> **Task requirements**
Where the records below show a line containing "Click the Update diagnostics button", start copying; end with the line containing "Open the Execution", and copy it too.

---------------

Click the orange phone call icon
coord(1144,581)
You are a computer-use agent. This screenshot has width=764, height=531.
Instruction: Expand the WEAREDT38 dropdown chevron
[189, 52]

---------------

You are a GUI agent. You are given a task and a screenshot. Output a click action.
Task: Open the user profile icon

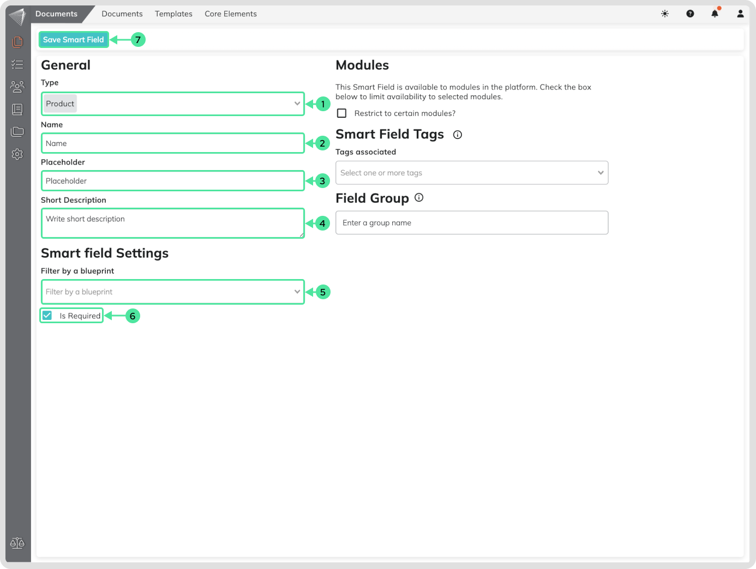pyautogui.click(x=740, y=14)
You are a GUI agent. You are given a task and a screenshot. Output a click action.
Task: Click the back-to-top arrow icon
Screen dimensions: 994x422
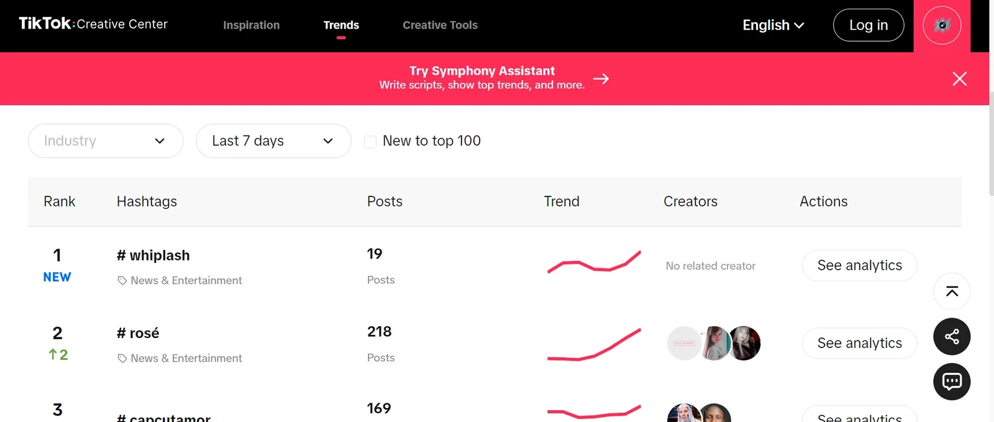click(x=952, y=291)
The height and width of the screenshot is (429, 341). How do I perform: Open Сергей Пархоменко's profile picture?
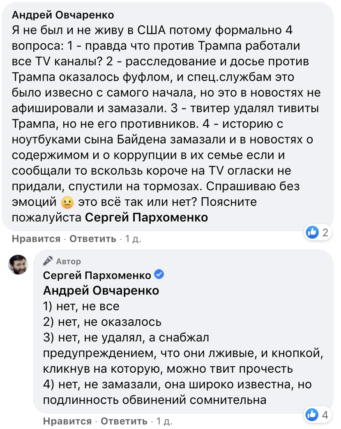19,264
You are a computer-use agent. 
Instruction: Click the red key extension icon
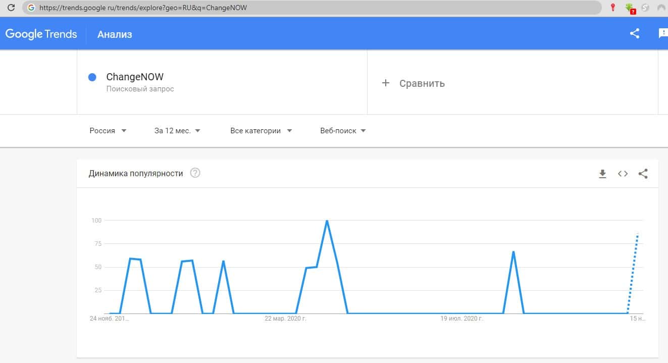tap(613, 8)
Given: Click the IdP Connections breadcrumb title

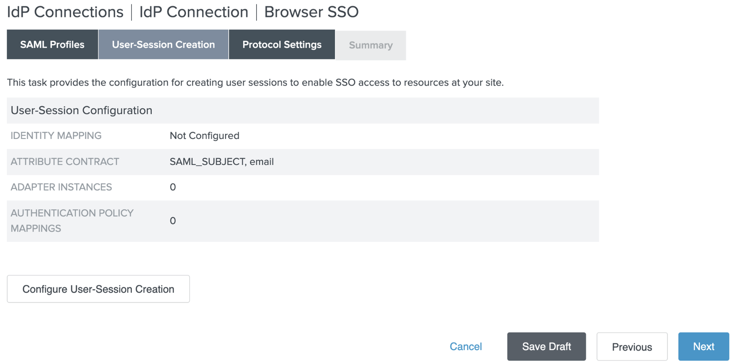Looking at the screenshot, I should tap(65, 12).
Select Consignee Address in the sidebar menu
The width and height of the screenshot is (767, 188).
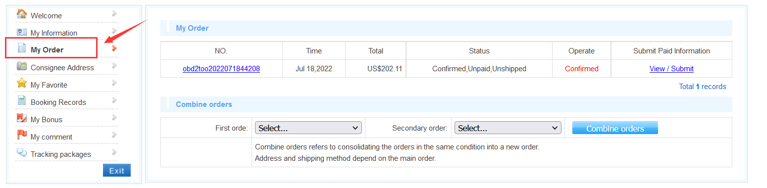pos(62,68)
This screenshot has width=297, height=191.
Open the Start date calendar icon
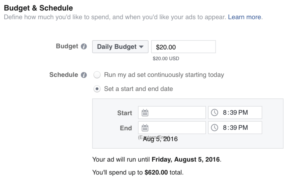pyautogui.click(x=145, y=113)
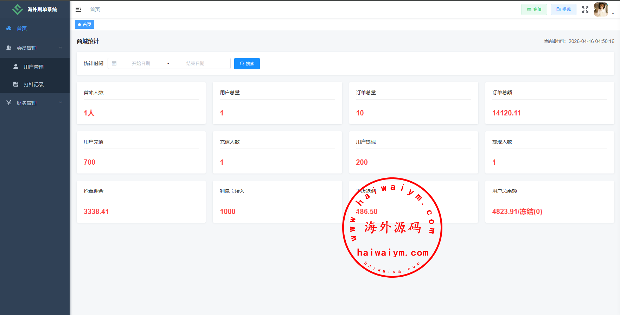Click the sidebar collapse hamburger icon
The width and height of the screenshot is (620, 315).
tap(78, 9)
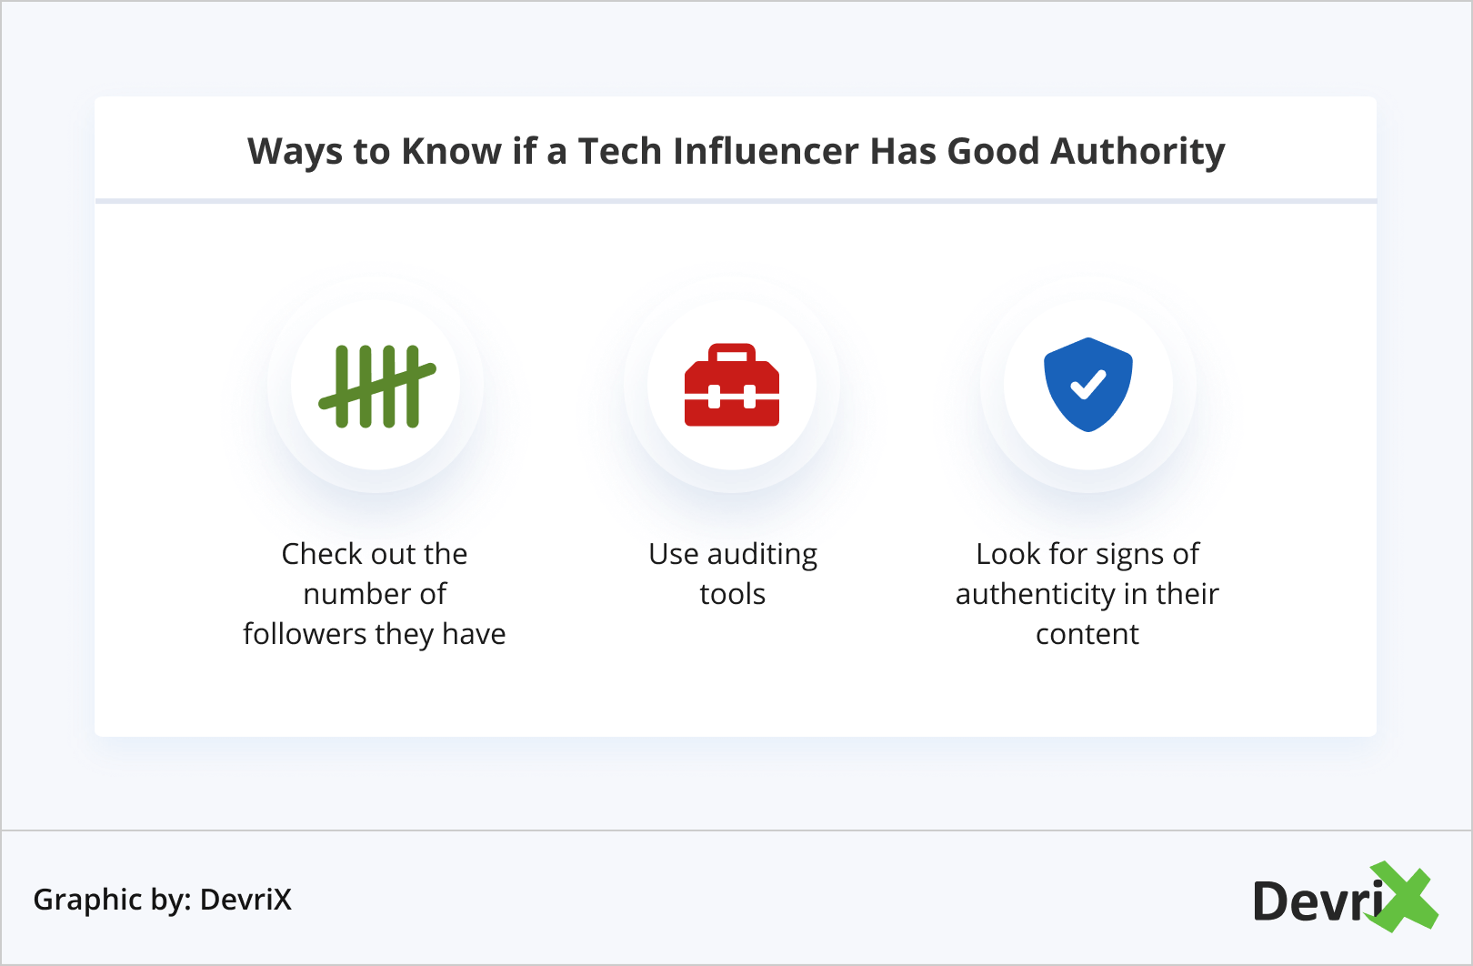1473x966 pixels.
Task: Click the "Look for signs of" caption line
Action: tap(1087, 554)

---------------

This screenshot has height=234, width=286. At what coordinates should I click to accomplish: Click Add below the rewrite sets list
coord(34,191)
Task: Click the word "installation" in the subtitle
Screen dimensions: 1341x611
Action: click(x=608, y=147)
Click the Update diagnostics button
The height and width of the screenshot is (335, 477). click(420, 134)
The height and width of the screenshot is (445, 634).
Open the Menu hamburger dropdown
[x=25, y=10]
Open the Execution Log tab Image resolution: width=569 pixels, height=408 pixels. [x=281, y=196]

---------------

> **Answer section**
Click the Update diagnostics button
The height and width of the screenshot is (335, 477). click(420, 134)
The height and width of the screenshot is (445, 634).
Open the Menu hamburger dropdown
[x=25, y=10]
Open the Execution Log tab Image resolution: width=569 pixels, height=408 pixels. [x=281, y=196]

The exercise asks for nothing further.